(Records from a collection)
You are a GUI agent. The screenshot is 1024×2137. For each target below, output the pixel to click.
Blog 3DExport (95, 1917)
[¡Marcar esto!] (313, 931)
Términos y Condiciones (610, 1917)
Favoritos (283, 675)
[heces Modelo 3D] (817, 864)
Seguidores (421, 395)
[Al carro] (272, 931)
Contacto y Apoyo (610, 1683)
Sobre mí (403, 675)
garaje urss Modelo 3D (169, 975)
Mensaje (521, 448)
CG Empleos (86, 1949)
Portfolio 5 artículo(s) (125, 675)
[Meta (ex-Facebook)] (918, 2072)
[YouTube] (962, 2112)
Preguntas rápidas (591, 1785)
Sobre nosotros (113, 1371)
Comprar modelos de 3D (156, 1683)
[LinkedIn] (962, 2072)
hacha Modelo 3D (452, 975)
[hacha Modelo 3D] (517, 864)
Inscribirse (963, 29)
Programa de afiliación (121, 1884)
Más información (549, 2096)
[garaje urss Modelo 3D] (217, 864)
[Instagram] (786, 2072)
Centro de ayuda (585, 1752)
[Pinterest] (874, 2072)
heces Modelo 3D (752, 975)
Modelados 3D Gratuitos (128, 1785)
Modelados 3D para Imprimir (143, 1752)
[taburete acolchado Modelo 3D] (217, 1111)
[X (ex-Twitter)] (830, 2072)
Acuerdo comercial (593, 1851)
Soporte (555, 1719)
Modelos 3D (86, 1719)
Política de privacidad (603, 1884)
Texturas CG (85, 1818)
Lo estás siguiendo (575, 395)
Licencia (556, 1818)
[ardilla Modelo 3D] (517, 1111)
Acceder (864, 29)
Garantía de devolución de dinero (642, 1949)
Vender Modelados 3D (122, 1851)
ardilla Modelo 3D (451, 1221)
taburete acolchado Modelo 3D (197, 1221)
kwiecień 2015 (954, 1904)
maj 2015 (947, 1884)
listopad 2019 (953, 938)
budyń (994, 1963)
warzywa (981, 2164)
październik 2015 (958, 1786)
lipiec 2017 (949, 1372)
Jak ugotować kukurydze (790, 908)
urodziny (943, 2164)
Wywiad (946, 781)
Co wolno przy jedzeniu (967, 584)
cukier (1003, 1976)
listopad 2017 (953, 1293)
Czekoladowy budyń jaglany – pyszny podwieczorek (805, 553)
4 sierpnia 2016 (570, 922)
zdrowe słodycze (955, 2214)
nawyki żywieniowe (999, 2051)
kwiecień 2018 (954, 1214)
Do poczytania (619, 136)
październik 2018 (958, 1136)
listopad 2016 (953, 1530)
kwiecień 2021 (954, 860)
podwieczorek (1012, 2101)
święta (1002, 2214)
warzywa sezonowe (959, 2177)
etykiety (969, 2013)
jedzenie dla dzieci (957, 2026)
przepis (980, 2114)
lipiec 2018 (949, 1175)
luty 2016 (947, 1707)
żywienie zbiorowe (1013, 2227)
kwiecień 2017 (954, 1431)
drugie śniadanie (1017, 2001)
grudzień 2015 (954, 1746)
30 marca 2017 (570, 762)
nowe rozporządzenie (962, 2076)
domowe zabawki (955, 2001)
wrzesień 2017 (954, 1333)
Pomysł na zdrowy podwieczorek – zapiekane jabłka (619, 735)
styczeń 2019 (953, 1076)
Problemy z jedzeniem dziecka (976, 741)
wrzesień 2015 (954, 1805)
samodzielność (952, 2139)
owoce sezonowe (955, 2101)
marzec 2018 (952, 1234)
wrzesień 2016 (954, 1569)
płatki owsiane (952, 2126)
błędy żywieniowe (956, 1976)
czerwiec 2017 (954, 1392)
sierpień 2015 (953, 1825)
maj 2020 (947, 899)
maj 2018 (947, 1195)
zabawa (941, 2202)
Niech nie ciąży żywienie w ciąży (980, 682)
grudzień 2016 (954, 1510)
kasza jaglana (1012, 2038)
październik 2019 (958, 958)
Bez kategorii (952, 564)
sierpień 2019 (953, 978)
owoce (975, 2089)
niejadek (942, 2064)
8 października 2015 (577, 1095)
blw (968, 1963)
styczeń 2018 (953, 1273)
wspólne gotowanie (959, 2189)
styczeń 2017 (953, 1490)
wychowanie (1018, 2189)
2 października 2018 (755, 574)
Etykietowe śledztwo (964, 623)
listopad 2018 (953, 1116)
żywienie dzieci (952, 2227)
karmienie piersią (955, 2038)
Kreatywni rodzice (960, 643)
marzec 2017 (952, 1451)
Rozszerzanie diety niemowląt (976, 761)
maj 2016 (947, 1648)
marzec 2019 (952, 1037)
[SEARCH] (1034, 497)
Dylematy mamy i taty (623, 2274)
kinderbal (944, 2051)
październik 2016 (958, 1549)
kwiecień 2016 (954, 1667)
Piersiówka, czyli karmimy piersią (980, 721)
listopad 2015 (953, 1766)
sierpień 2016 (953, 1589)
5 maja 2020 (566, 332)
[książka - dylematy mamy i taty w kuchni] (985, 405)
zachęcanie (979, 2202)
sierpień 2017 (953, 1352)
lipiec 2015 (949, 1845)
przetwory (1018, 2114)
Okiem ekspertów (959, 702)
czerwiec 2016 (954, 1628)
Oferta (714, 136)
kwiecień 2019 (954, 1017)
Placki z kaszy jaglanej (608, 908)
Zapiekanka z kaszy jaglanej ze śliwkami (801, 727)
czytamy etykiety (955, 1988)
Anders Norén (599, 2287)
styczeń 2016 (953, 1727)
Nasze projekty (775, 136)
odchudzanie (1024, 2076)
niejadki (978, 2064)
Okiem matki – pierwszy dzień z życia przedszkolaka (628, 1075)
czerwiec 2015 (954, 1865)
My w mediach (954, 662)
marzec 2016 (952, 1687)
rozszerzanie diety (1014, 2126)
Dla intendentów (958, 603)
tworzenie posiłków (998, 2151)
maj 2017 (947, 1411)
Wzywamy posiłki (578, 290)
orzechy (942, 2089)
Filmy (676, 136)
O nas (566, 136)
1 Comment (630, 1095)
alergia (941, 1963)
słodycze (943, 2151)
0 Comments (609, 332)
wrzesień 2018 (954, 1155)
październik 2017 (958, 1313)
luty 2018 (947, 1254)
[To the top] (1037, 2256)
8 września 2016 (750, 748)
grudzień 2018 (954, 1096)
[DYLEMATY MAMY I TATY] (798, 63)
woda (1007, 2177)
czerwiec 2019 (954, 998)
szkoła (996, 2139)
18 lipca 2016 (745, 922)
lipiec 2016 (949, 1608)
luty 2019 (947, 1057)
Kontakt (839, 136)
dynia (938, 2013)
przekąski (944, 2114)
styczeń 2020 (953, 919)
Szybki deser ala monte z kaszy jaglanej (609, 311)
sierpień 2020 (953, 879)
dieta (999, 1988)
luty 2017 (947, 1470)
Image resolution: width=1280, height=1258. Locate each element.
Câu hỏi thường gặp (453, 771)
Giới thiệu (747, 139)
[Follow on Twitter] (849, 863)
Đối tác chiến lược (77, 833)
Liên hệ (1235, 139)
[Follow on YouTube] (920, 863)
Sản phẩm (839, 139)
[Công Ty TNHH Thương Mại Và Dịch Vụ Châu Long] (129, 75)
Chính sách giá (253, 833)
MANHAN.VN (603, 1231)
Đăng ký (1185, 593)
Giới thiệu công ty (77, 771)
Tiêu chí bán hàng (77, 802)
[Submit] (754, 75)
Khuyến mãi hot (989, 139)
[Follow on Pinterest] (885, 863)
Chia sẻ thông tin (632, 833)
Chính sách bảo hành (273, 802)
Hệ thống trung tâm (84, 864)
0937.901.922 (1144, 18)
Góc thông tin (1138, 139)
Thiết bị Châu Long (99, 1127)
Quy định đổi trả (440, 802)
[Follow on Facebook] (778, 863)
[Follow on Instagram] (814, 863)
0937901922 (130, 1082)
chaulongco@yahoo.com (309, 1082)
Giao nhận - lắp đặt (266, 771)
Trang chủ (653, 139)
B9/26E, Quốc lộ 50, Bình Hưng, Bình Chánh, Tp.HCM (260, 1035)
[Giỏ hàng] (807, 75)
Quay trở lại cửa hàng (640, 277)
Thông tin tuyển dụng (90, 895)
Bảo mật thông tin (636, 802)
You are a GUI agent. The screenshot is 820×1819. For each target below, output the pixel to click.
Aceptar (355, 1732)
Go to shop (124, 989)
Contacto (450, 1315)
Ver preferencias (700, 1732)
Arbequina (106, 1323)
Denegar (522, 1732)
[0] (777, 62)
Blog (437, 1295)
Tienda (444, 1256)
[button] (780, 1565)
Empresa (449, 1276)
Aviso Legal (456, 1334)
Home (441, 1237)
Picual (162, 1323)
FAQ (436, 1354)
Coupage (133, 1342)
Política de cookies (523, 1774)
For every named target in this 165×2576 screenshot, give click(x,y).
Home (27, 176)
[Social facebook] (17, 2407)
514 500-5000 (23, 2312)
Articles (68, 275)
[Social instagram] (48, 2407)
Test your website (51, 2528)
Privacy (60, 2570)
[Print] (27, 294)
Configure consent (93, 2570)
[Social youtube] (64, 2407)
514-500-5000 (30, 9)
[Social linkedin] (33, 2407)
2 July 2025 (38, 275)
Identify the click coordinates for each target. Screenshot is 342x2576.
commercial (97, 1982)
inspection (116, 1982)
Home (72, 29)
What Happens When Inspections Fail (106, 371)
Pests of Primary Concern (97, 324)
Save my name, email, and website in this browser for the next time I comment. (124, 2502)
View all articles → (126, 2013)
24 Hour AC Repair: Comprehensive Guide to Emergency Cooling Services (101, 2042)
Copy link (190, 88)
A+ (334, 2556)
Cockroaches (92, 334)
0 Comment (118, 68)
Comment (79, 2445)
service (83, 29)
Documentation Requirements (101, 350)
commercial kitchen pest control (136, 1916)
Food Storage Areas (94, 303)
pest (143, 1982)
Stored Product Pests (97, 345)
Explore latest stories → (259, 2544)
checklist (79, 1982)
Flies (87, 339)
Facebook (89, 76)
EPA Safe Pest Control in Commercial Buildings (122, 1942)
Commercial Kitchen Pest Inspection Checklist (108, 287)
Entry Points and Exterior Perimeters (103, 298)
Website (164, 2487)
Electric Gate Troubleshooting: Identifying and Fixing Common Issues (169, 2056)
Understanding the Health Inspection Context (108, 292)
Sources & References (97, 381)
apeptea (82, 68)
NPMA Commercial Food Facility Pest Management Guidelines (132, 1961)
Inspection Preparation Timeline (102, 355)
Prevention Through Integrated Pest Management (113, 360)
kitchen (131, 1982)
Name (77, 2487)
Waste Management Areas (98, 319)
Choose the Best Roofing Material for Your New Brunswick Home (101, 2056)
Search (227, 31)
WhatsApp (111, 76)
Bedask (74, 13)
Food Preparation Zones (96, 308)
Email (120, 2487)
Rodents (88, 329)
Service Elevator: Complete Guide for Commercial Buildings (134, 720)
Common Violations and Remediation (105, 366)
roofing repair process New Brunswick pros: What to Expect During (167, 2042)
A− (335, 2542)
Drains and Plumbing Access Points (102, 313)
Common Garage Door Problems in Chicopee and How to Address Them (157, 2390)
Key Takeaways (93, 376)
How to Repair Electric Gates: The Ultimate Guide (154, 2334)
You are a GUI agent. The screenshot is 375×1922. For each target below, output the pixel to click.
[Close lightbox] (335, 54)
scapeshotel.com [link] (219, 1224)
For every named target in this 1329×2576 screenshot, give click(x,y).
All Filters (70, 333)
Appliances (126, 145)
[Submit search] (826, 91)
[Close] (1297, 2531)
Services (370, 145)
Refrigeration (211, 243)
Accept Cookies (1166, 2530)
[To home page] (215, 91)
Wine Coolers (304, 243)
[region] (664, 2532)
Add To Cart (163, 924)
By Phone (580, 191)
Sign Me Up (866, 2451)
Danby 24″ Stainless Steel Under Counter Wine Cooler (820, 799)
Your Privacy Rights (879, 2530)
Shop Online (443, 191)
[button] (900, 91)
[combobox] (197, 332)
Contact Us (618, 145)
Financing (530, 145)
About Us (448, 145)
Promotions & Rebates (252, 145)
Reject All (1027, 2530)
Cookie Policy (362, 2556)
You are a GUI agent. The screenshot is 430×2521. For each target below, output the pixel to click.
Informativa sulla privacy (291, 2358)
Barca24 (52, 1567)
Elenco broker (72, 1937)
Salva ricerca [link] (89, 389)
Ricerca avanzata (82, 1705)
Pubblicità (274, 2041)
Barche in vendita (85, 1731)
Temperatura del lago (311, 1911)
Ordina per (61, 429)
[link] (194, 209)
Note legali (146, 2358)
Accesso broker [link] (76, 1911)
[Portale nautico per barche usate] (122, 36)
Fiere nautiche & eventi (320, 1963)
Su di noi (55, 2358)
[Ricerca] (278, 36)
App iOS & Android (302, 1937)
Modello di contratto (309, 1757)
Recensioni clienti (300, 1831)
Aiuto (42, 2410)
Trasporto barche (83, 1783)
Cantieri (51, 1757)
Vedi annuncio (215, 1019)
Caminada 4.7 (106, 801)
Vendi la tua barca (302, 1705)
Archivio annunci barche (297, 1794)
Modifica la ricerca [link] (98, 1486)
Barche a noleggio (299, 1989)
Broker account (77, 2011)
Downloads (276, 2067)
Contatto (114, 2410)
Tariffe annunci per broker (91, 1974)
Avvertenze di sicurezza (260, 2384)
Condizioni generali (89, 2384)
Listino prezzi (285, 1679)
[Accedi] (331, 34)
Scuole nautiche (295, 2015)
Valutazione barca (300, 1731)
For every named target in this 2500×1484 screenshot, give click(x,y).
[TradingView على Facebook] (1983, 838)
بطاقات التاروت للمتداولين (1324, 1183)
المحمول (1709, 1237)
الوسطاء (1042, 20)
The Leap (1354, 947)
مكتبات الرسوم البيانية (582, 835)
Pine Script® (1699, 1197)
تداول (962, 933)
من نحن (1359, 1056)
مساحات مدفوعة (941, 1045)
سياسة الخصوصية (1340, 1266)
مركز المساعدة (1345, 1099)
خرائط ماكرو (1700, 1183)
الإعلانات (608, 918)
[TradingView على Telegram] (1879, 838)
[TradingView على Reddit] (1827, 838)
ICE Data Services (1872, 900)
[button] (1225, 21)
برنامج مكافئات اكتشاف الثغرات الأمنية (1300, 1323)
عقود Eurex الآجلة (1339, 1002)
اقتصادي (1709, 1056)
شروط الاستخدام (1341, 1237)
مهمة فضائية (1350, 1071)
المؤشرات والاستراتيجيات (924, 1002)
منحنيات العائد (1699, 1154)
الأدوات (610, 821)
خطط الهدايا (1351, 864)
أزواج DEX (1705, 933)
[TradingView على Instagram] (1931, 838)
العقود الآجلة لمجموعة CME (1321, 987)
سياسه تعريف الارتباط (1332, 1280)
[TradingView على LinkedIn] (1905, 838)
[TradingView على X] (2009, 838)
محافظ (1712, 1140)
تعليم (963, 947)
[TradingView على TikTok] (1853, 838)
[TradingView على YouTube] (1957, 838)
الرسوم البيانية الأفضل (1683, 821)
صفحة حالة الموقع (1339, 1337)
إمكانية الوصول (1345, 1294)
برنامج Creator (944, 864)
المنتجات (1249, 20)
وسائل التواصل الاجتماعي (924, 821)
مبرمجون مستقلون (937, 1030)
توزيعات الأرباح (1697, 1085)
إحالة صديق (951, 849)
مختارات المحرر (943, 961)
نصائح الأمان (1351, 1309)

▶ REQUIRED WORK: All that is wanted is the stretch of lines above from the one containing "Filmy (676, 136)" through the one containing "Hệ thống trung tâm (84, 864)", duplicated exactly.

▶ EXERCISE RESPONSE:
Filmy (676, 136)
O nas (566, 136)
1 Comment (630, 1095)
alergia (941, 1963)
słodycze (943, 2151)
0 Comments (609, 332)
wrzesień 2018 (954, 1155)
październik 2017 (958, 1313)
luty 2018 (947, 1254)
[To the top] (1037, 2256)
8 września 2016 (750, 748)
grudzień 2018 (954, 1096)
[DYLEMATY MAMY I TATY] (798, 63)
woda (1007, 2177)
czerwiec 2019 (954, 998)
szkoła (996, 2139)
18 lipca 2016 (745, 922)
lipiec 2016 (949, 1608)
luty 2019 (947, 1057)
Kontakt (839, 136)
dynia (938, 2013)
przekąski (944, 2114)
styczeń 2020 (953, 919)
Szybki deser ala monte z kaszy jaglanej (609, 311)
sierpień 2020 (953, 879)
dieta (999, 1988)
luty 2017 (947, 1470)
Image resolution: width=1280, height=1258. Locate each element.
Câu hỏi thường gặp (453, 771)
Giới thiệu (747, 139)
[Follow on Twitter] (849, 863)
Đối tác chiến lược (77, 833)
Liên hệ (1235, 139)
[Follow on YouTube] (920, 863)
Sản phẩm (839, 139)
[Công Ty TNHH Thương Mại Và Dịch Vụ Châu Long] (129, 75)
Chính sách giá (253, 833)
MANHAN.VN (603, 1231)
Đăng ký (1185, 593)
Giới thiệu công ty (77, 771)
Tiêu chí bán hàng (77, 802)
[Submit] (754, 75)
Khuyến mãi hot (989, 139)
[Follow on Pinterest] (885, 863)
Chia sẻ thông tin (632, 833)
Chính sách bảo hành (273, 802)
Hệ thống trung tâm (84, 864)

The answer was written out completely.